I mean, isn’t that what we have? It seems to me that, at least relative to what we expect, LLM’s have turned out more human like, more oracle like than we imagined?
Maybe that will change once we use RL to add planning.
They have turned out far more human-like than Amodei suggested, which means they are not even remotely oracle like. There is nothing in a LLM which is remotely like ‘looking things up in a database and doing transparent symbolic-logical manipulations’. That’s about the last thing that describes humans too—it takes decades of training to get us to LARP as an ‘oracle’, and we still do it badly. Even the stuff LLMs do, like inner-monologue, which seem to be transparent, are actually just more Bayesian meta-RL agentic behavior, where the inner-monologue is a mish-mash of amortized computation and task location where the model is flexibly using the roleplay as hints rather than what everyone seems to think it does, which is turn into a little Turing machine mindlessly executing instructions (hence eg. the ability to distill inner-monologue into the forward pass, or insert errors into few-shot examples or the monologue and still get correct answers).

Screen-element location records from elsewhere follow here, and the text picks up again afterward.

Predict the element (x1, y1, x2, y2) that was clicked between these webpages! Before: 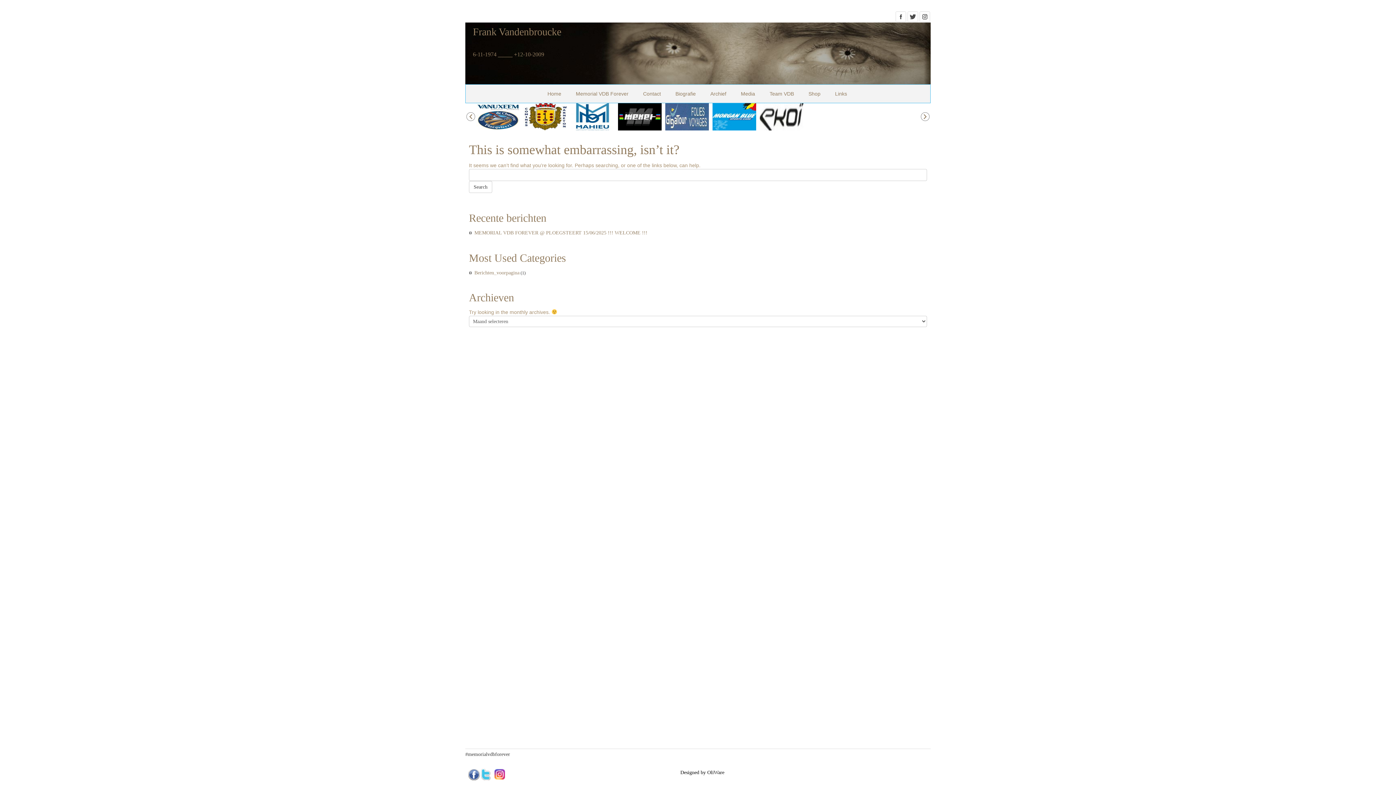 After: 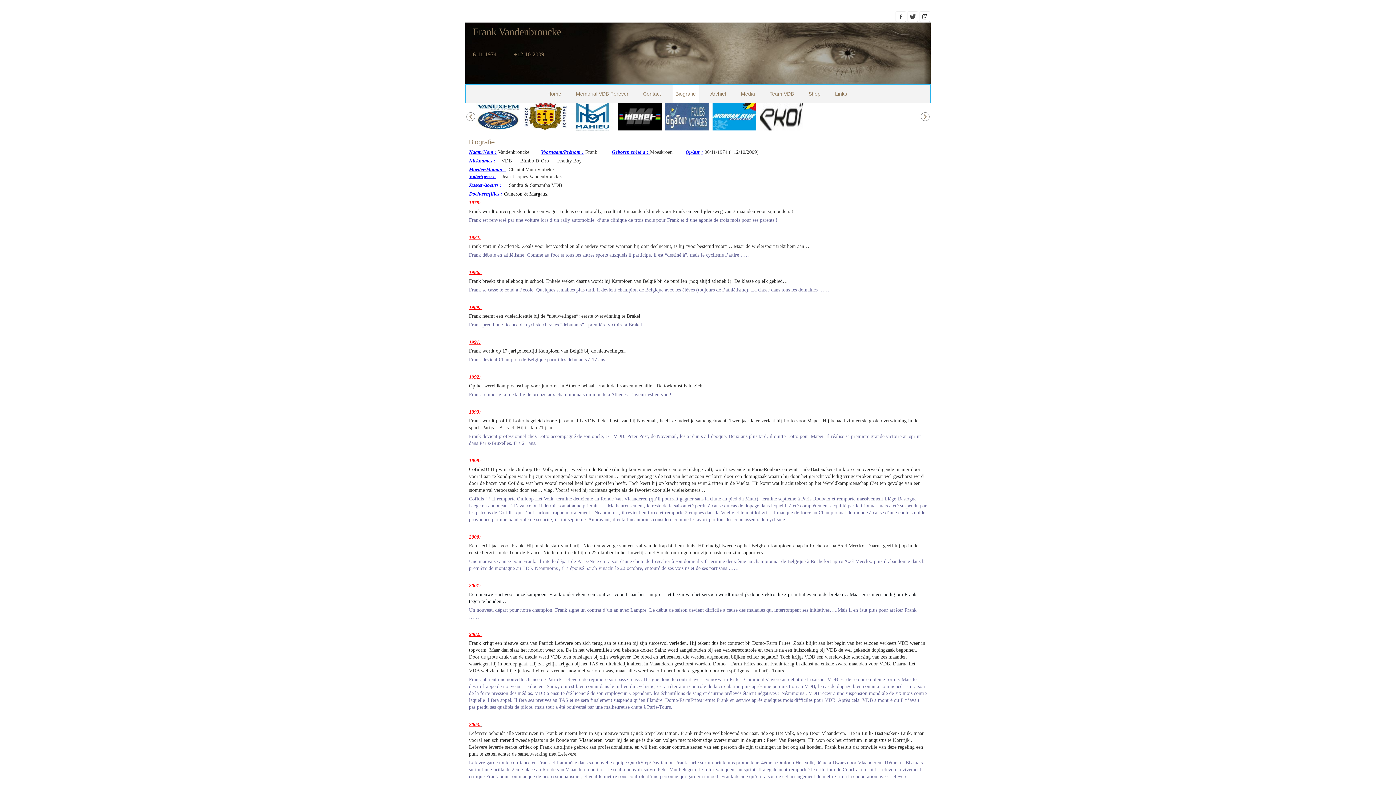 Action: bbox: (672, 84, 698, 102) label: Biografie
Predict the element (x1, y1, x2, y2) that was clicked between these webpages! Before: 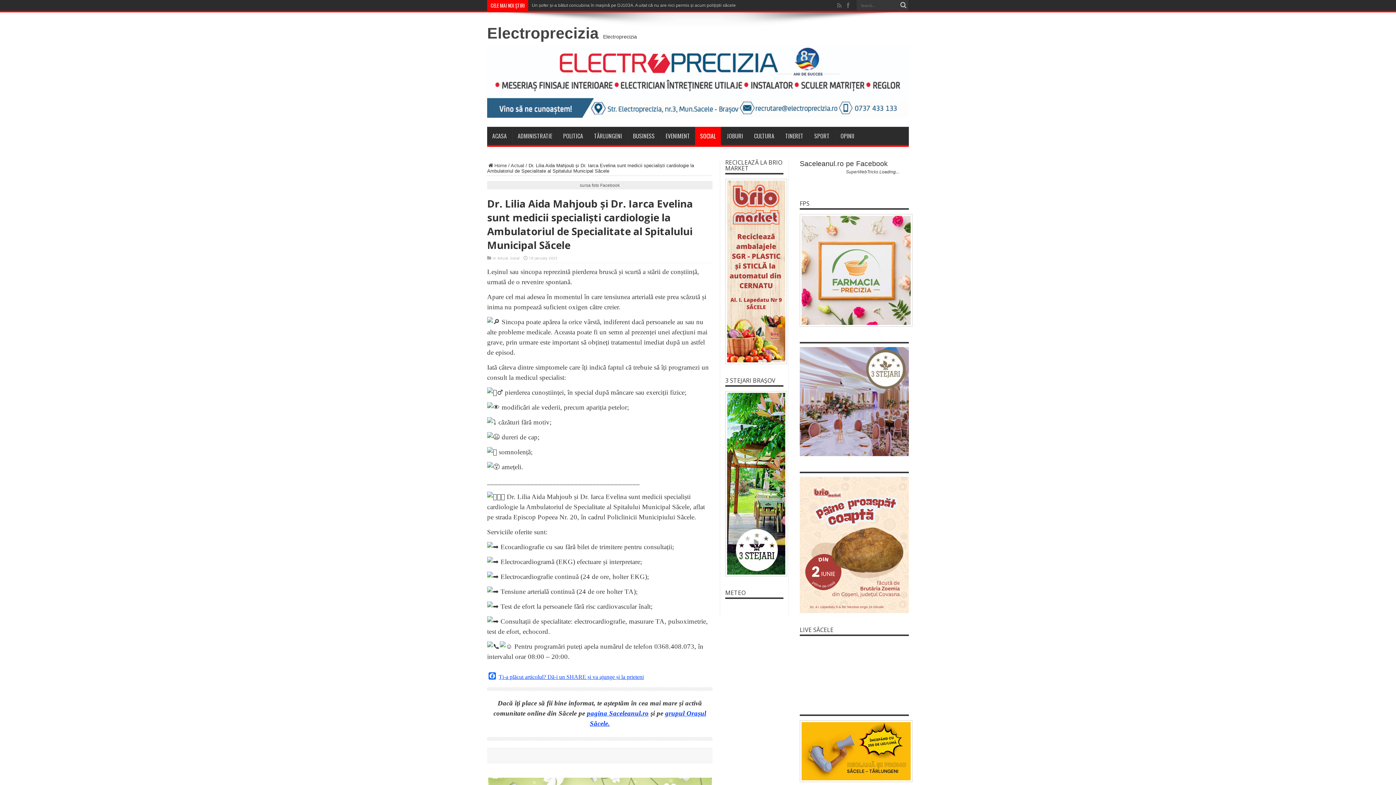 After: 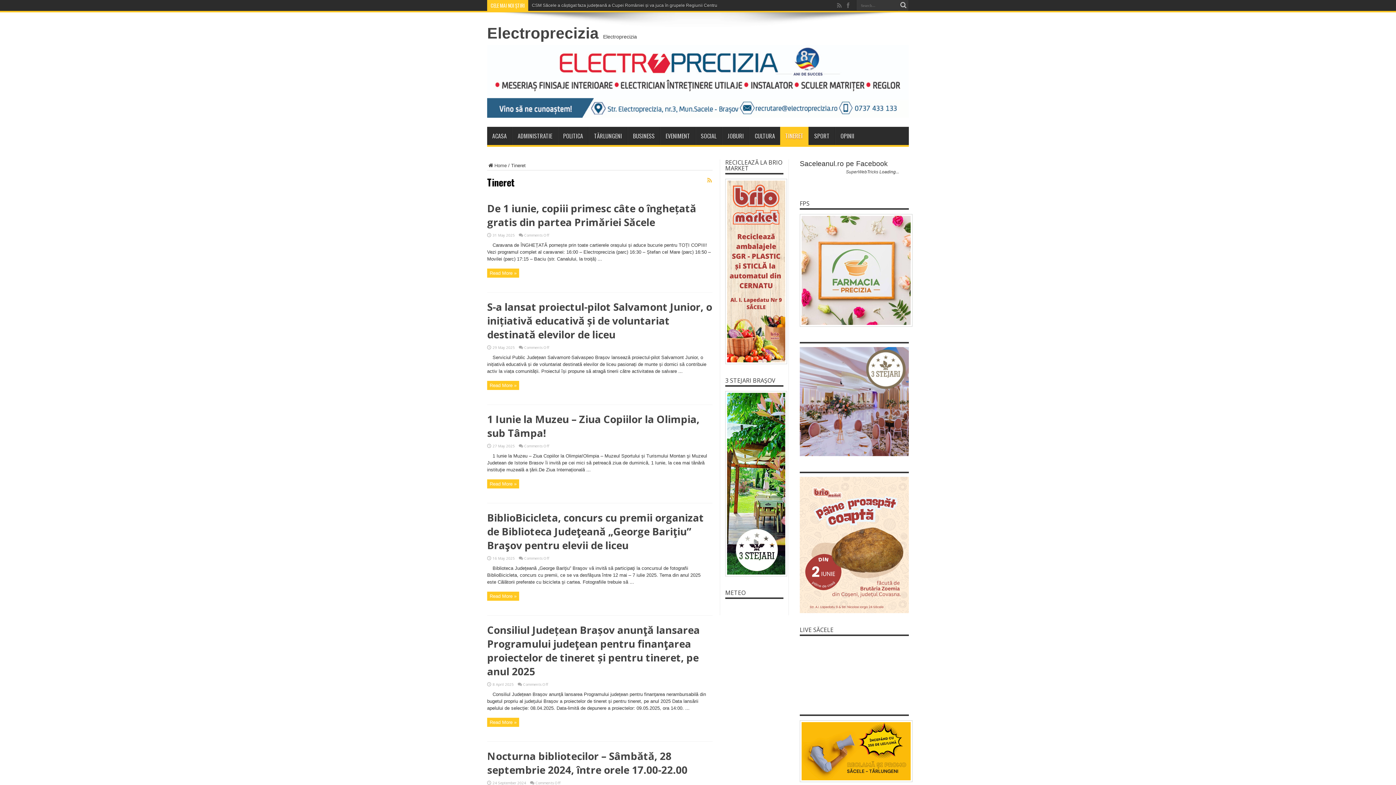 Action: label: TINERET bbox: (780, 126, 808, 145)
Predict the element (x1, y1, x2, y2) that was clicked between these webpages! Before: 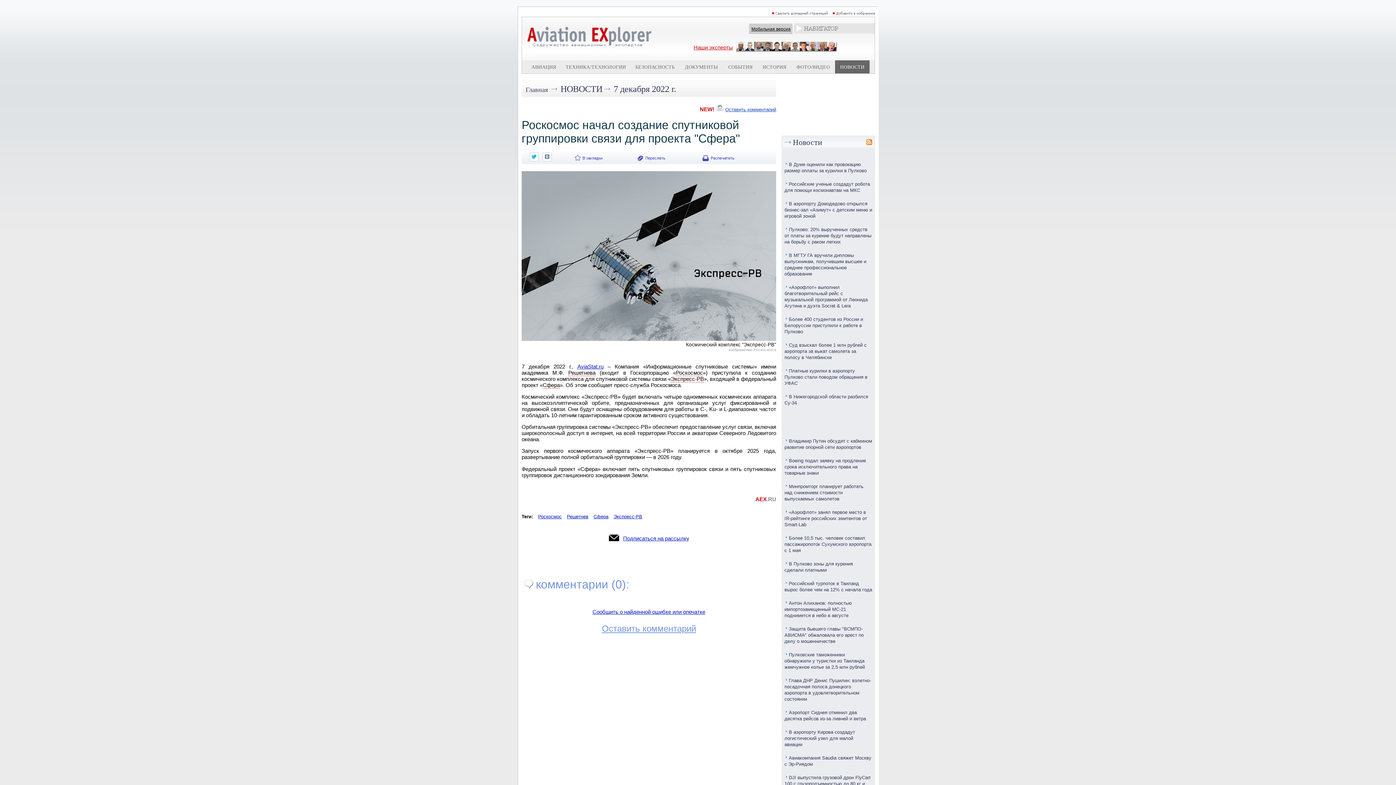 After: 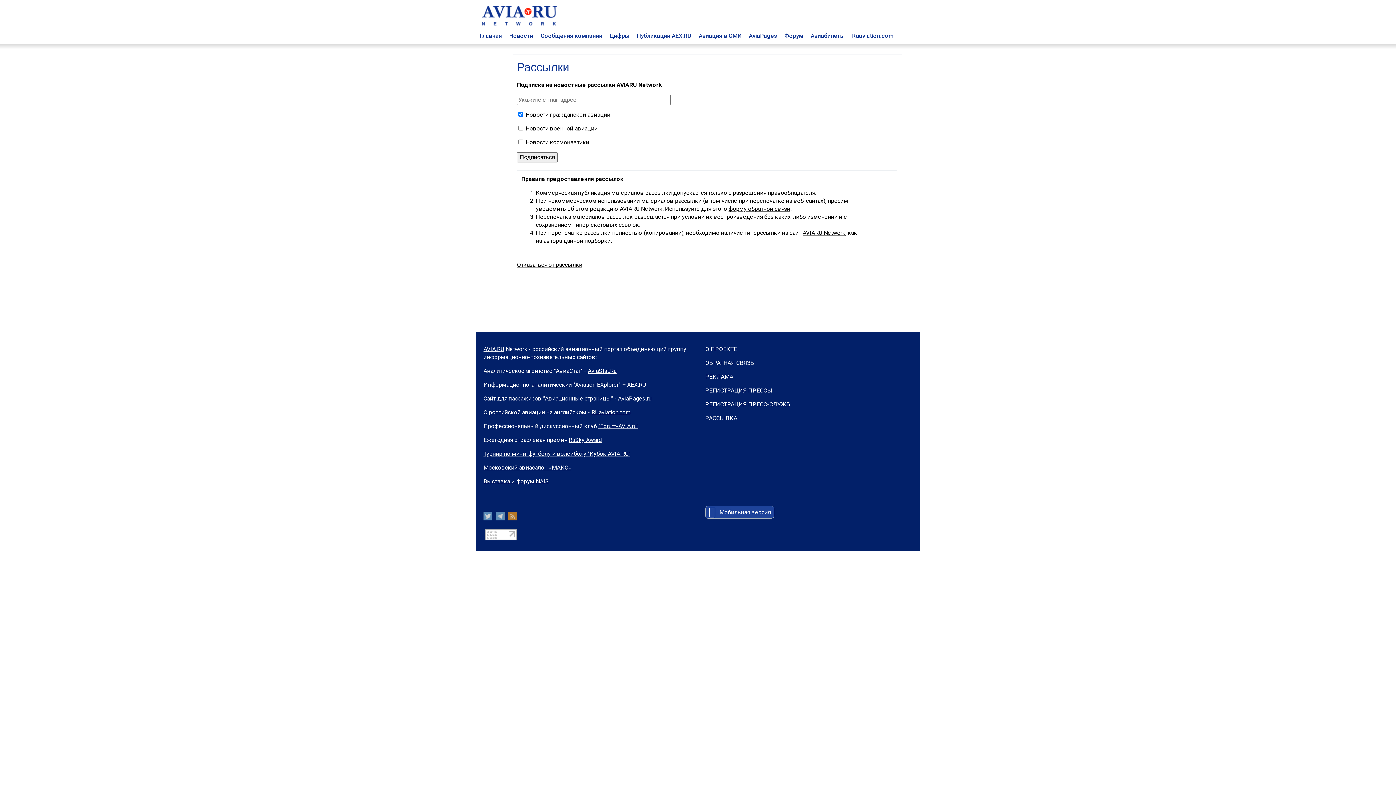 Action: label: Подписаться на рассылку bbox: (623, 535, 689, 541)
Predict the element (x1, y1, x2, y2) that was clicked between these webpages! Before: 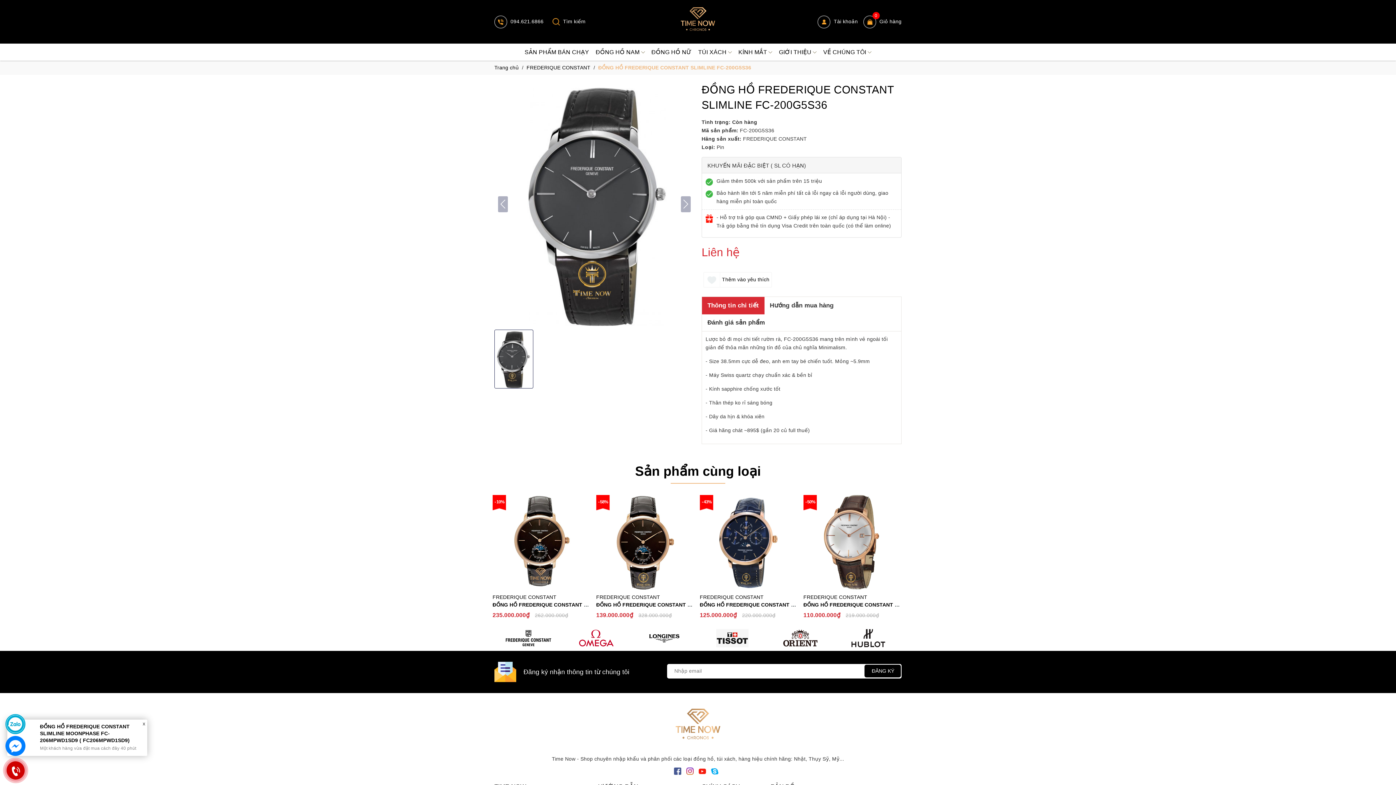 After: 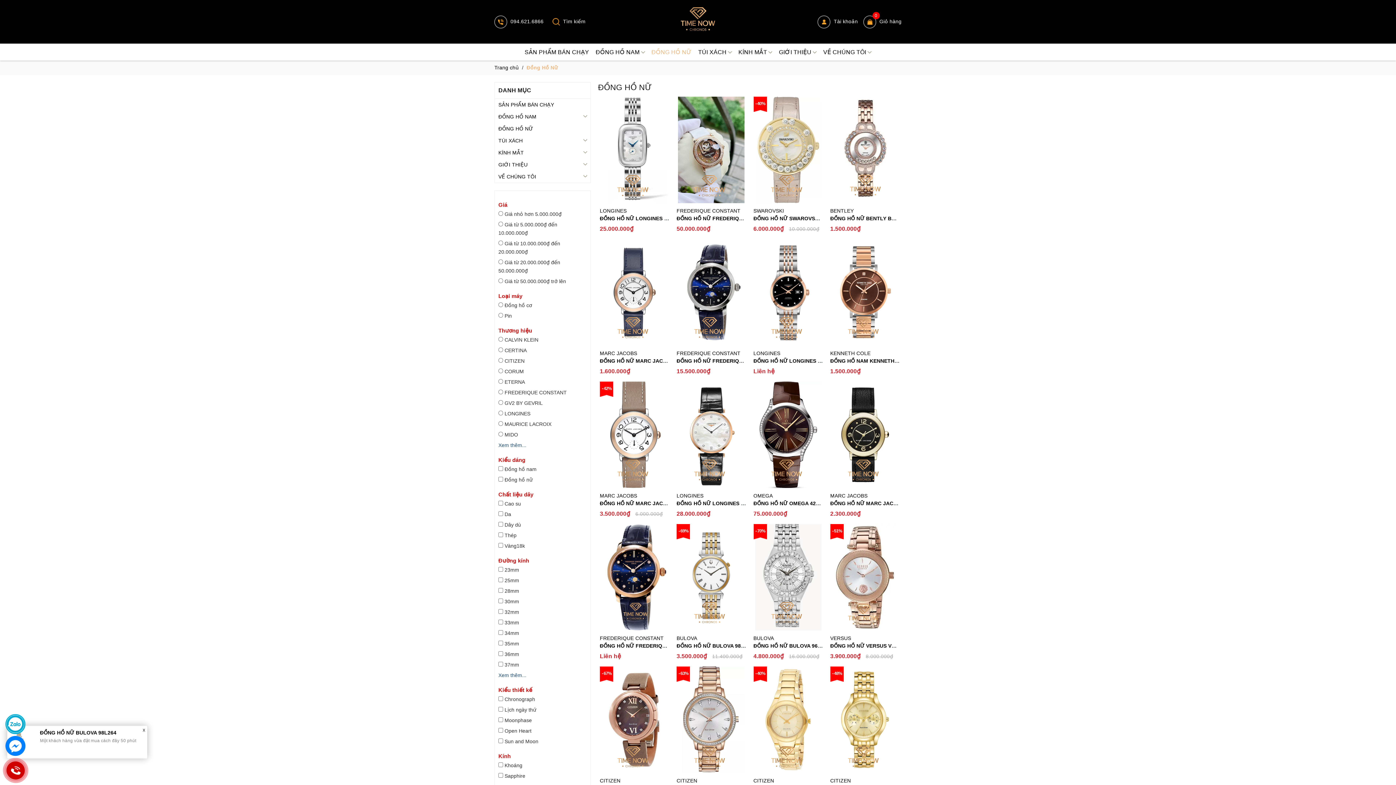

I see what you mean, but I meant oracle-like in the sense of my recollection of Nick Bostrom’s usage in Superintelligence. E.g. an AI that only answers questions and does not act. In some sense, it’s how much it’s not an agent.
It does seem to me, that pretrained LLM’s are not very agent-like by default. They are by default currently constrained to question answering. Although it’s changing fast with things like toolformer.
It kind of sounds like you are saying that they have a lot of agentic capability, but they are hampered by the lack of memory/planning. If your description here is predictive, then it seems there may be a lot of low hanging agentic behaviour that can be unlocked fairly easily. Like many other things with LLM’s, we just need to “ask it properly”. Perhaps using some standard RL techniques like world models.
Do you see the properties/danger of LLM’s changing once we start using RL to make them into proper agents (not just the few-step chat)?
I don’t know what this was a reference to, but amusingly I just noticed that the video I wanted to link was a 2007 lecture at Google by him (if it’s the same Geoffrey Hinton): https://www.youtube.com/watch?v=AyzOUbkUf3M
In it he explained a novel approach to handwriting recognition: stack a bunch of increasingly small layers on top of each other until you have just a few dozen neurons, then an inverted pyramid on top of this bottleneck, and train the network by feeding it a lot of handwritten characters using some sort of modified gradient descent to train it to reproduce the input image in the topmost layer as accurately as possible. After the network is trained, use supervised learning with labeled data to train a usual small NN to interpret/map the bottleneck layer activations to characters. And it worked!
I find it interesting, especially in context of your comment, because:
Unsupervised learning meant that you could feed it a LOT of data.
So you could force it to learn patterns in the data without overfitting.
It appeared uninspired by any natural neuronal organization.
It was a precursor to Deep Dream—you could run the network in reverse and see what it imagines when prompted with a specific digit.
It actually worked! and basically solved handwriting recognition, as far as I understand.
And so it felt like a first qualitative leap in technology in decades, and a very impressive at that, innovating in weird and unexpected ways in several aspects. Sure, it would be another ten years until GPT2, but some promise was definitely there I think.
I guess the joke is not as well-known as I thought: https://twitter.com/pmddomingos/status/632685510201241600 (There’s a better page of Hinton stories somewhere but I can’t immediately refind it.)
Those statist AI doomers never miss a chance to bring I, R, and S into everything...
More seriously, thanks for the history lesson!
Death, taxes, and war, you know—you may not be interested in I, R, or S, but they are interested in you.